» **Directive**: Update the records below by replacing "column header" with "column heading" wherever it appears, and leave everything else as it is.

» **Records shown**:
○ ○ ○ ○ ○ ○ ○

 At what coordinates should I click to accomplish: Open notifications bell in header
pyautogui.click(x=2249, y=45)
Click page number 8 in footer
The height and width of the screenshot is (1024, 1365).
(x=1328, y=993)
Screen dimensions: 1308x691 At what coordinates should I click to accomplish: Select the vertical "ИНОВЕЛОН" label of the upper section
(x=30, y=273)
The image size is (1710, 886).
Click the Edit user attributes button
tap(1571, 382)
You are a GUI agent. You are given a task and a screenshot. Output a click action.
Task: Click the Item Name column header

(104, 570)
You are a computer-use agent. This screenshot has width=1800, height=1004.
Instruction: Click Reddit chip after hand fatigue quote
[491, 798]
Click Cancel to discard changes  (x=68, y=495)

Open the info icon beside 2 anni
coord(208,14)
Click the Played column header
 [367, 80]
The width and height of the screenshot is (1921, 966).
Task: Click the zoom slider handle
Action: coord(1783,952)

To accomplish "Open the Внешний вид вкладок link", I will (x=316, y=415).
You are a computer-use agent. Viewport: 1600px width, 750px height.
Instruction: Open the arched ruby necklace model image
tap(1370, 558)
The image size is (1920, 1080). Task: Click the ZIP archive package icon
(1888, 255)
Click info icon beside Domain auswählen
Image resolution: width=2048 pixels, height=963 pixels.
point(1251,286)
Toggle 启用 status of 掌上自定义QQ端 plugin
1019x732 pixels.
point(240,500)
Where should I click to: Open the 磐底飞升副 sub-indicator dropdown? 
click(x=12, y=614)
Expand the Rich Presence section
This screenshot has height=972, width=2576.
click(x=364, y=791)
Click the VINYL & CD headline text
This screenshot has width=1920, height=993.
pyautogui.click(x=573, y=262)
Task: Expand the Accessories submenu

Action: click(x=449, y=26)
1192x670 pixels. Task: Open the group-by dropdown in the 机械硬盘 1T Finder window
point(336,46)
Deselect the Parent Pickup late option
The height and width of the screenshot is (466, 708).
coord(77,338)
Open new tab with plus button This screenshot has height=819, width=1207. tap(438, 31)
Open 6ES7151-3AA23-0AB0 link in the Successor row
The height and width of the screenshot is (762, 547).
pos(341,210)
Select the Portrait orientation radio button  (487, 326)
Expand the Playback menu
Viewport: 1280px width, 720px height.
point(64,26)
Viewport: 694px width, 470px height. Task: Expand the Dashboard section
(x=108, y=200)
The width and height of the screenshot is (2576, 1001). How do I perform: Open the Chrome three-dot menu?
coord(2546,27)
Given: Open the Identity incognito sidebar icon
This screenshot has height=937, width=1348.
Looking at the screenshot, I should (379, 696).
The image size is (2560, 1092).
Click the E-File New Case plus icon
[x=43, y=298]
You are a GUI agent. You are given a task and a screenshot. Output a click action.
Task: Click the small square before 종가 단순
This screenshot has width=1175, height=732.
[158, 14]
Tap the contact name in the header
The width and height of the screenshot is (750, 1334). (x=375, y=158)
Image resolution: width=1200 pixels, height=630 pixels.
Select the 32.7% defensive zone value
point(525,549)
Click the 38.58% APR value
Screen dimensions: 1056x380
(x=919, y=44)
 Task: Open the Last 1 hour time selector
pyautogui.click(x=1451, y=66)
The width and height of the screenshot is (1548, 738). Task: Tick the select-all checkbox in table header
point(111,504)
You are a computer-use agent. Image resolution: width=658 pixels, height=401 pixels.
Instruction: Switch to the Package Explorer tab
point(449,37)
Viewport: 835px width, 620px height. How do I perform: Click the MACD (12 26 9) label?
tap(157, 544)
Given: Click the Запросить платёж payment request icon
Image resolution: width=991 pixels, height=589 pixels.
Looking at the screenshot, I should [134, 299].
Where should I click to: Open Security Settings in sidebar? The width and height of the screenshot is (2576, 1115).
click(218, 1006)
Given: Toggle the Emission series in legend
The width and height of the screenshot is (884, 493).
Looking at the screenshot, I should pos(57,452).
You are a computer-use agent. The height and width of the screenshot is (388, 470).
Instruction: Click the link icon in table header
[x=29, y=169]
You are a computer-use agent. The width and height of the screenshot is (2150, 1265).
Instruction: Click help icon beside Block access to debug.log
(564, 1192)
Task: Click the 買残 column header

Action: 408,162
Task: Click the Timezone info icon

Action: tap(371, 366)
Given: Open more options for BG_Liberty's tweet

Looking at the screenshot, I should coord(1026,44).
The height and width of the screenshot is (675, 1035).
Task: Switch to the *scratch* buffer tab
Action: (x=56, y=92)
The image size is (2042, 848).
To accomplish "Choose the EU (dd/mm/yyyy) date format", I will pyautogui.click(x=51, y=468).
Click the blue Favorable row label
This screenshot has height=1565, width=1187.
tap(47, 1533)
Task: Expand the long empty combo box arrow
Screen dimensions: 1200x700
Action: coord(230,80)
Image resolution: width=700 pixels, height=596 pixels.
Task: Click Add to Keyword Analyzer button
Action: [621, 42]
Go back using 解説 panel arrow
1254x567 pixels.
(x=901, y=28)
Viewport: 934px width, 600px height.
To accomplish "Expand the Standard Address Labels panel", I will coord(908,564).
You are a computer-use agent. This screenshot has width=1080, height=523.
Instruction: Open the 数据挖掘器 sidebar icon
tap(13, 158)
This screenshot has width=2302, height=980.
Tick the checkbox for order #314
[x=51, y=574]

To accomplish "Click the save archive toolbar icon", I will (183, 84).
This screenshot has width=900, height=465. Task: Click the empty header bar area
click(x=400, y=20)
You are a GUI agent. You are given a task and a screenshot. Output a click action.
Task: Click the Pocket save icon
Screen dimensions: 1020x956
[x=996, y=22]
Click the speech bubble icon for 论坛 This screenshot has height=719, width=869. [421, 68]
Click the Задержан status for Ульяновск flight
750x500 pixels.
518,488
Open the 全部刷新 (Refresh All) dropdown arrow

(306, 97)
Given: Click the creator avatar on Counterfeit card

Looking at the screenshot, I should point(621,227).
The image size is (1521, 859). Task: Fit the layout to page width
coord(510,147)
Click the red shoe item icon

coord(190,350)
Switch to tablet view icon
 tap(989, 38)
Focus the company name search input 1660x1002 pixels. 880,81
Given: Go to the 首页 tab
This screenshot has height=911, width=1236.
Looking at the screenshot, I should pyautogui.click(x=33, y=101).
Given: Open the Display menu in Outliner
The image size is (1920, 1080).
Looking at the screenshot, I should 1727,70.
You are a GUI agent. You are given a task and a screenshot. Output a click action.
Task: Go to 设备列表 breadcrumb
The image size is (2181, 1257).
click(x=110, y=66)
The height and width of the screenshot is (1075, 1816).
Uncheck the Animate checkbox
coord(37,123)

○ ○ ○ ○ ○ ○ ○

» **Correct answer**:
 At what coordinates should I click to accomplish: Open notifications bell in header
pyautogui.click(x=2249, y=45)
Click page number 8 in footer
The height and width of the screenshot is (1024, 1365).
(x=1328, y=993)
Screen dimensions: 1308x691 At what coordinates should I click to accomplish: Select the vertical "ИНОВЕЛОН" label of the upper section
(x=30, y=273)
The image size is (1710, 886).
Click the Edit user attributes button
tap(1571, 382)
You are a GUI agent. You are given a task and a screenshot. Output a click action.
Task: Click the Item Name column heading

(104, 570)
You are a computer-use agent. This screenshot has width=1800, height=1004.
Instruction: Click Reddit chip after hand fatigue quote
[491, 798]
Click Cancel to discard changes  (x=68, y=495)

Open the info icon beside 2 anni
coord(208,14)
Click the Played column heading
 [367, 80]
The width and height of the screenshot is (1921, 966).
Task: Click the zoom slider handle
Action: coord(1783,952)

To accomplish "Open the Внешний вид вкладок link", I will (x=316, y=415).
You are a computer-use agent. Viewport: 1600px width, 750px height.
Instruction: Open the arched ruby necklace model image
tap(1370, 558)
The image size is (1920, 1080). Task: Click the ZIP archive package icon
(1888, 255)
Click info icon beside Domain auswählen
Image resolution: width=2048 pixels, height=963 pixels.
point(1251,286)
Toggle 启用 status of 掌上自定义QQ端 plugin
1019x732 pixels.
point(240,500)
Where should I click to: Open the 磐底飞升副 sub-indicator dropdown? 
click(x=12, y=614)
Expand the Rich Presence section
This screenshot has height=972, width=2576.
click(x=364, y=791)
Click the VINYL & CD headline text
This screenshot has width=1920, height=993.
pyautogui.click(x=573, y=262)
Task: Expand the Accessories submenu

Action: click(x=449, y=26)
1192x670 pixels. Task: Open the group-by dropdown in the 机械硬盘 1T Finder window
point(336,46)
Deselect the Parent Pickup late option
The height and width of the screenshot is (466, 708).
coord(77,338)
Open new tab with plus button This screenshot has height=819, width=1207. tap(438, 31)
Open 6ES7151-3AA23-0AB0 link in the Successor row
The height and width of the screenshot is (762, 547).
pos(341,210)
Select the Portrait orientation radio button  (487, 326)
Expand the Playback menu
Viewport: 1280px width, 720px height.
point(64,26)
Viewport: 694px width, 470px height. Task: Expand the Dashboard section
(x=108, y=200)
The width and height of the screenshot is (2576, 1001). How do I perform: Open the Chrome three-dot menu?
coord(2546,27)
Given: Open the Identity incognito sidebar icon
This screenshot has height=937, width=1348.
Looking at the screenshot, I should (379, 696).
The image size is (2560, 1092).
Click the E-File New Case plus icon
[x=43, y=298]
You are a GUI agent. You are given a task and a screenshot. Output a click action.
Task: Click the small square before 종가 단순
This screenshot has width=1175, height=732.
[158, 14]
Tap the contact name in the header
The width and height of the screenshot is (750, 1334). (x=375, y=158)
Image resolution: width=1200 pixels, height=630 pixels.
Select the 32.7% defensive zone value
point(525,549)
Click the 38.58% APR value
Screen dimensions: 1056x380
(x=919, y=44)
 Task: Open the Last 1 hour time selector
pyautogui.click(x=1451, y=66)
The width and height of the screenshot is (1548, 738). Task: Tick the select-all checkbox in table header
point(111,504)
You are a computer-use agent. Image resolution: width=658 pixels, height=401 pixels.
Instruction: Switch to the Package Explorer tab
point(449,37)
Viewport: 835px width, 620px height. How do I perform: Click the MACD (12 26 9) label?
tap(157, 544)
Given: Click the Запросить платёж payment request icon
Image resolution: width=991 pixels, height=589 pixels.
Looking at the screenshot, I should [134, 299].
Where should I click to: Open Security Settings in sidebar? The width and height of the screenshot is (2576, 1115).
click(218, 1006)
Given: Toggle the Emission series in legend
The width and height of the screenshot is (884, 493).
Looking at the screenshot, I should pos(57,452).
You are a computer-use agent. The height and width of the screenshot is (388, 470).
Instruction: Click the link icon in table header
[x=29, y=169]
You are a computer-use agent. The width and height of the screenshot is (2150, 1265).
Instruction: Click help icon beside Block access to debug.log
(564, 1192)
Task: Click the 買残 column heading

Action: 408,162
Task: Click the Timezone info icon

Action: tap(371, 366)
Given: Open more options for BG_Liberty's tweet

Looking at the screenshot, I should coord(1026,44).
The height and width of the screenshot is (675, 1035).
Task: Switch to the *scratch* buffer tab
Action: (x=56, y=92)
The image size is (2042, 848).
To accomplish "Choose the EU (dd/mm/yyyy) date format", I will pyautogui.click(x=51, y=468).
Click the blue Favorable row label
This screenshot has height=1565, width=1187.
tap(47, 1533)
Task: Expand the long empty combo box arrow
Screen dimensions: 1200x700
Action: coord(230,80)
Image resolution: width=700 pixels, height=596 pixels.
Task: Click Add to Keyword Analyzer button
Action: [621, 42]
Go back using 解説 panel arrow
1254x567 pixels.
(x=901, y=28)
Viewport: 934px width, 600px height.
To accomplish "Expand the Standard Address Labels panel", I will coord(908,564).
You are a computer-use agent. This screenshot has width=1080, height=523.
Instruction: Open the 数据挖掘器 sidebar icon
tap(13, 158)
This screenshot has width=2302, height=980.
Tick the checkbox for order #314
[x=51, y=574]

To accomplish "Click the save archive toolbar icon", I will (183, 84).
This screenshot has width=900, height=465. Task: Click the empty header bar area
click(x=400, y=20)
You are a GUI agent. You are given a task and a screenshot. Output a click action.
Task: Click the Pocket save icon
Screen dimensions: 1020x956
[x=996, y=22]
Click the speech bubble icon for 论坛 This screenshot has height=719, width=869. [421, 68]
Click the Задержан status for Ульяновск flight
750x500 pixels.
518,488
Open the 全部刷新 (Refresh All) dropdown arrow

(306, 97)
Given: Click the creator avatar on Counterfeit card

Looking at the screenshot, I should point(621,227).
The image size is (1521, 859). Task: Fit the layout to page width
coord(510,147)
Click the red shoe item icon

coord(190,350)
Switch to tablet view icon
 tap(989, 38)
Focus the company name search input 1660x1002 pixels. 880,81
Given: Go to the 首页 tab
This screenshot has height=911, width=1236.
Looking at the screenshot, I should pyautogui.click(x=33, y=101).
Given: Open the Display menu in Outliner
The image size is (1920, 1080).
Looking at the screenshot, I should 1727,70.
You are a GUI agent. You are given a task and a screenshot. Output a click action.
Task: Go to 设备列表 breadcrumb
The image size is (2181, 1257).
click(x=110, y=66)
The height and width of the screenshot is (1075, 1816).
Uncheck the Animate checkbox
coord(37,123)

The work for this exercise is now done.